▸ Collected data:
=======
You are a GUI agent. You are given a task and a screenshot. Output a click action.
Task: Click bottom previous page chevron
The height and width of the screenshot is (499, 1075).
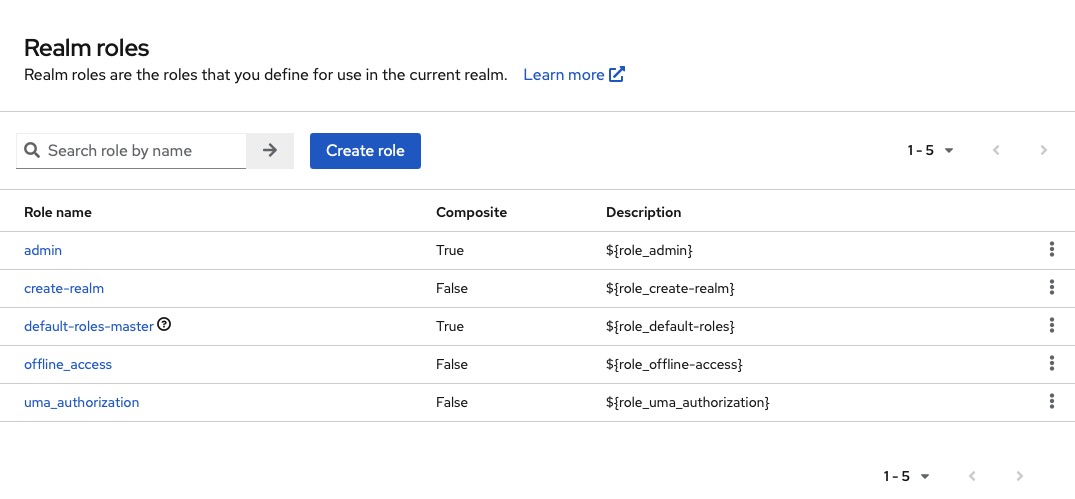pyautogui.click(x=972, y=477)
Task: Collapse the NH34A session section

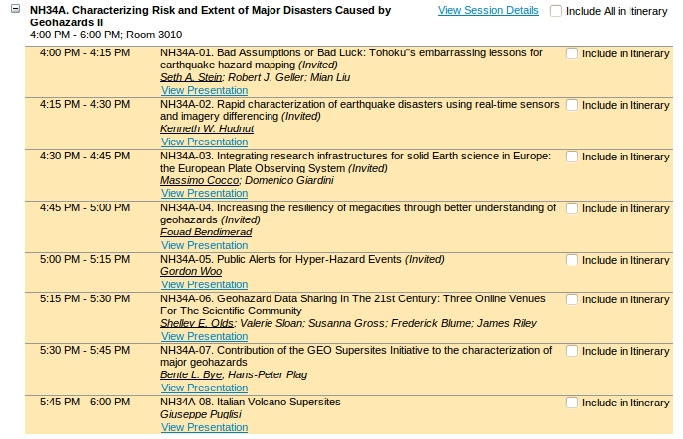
=======
Reproduce exactly and only the lines from the one with "The height and" through the last entry, both included, excluding every picture.

The height and width of the screenshot is (499, 1075).
pyautogui.click(x=972, y=477)
Task: Collapse the NH34A session section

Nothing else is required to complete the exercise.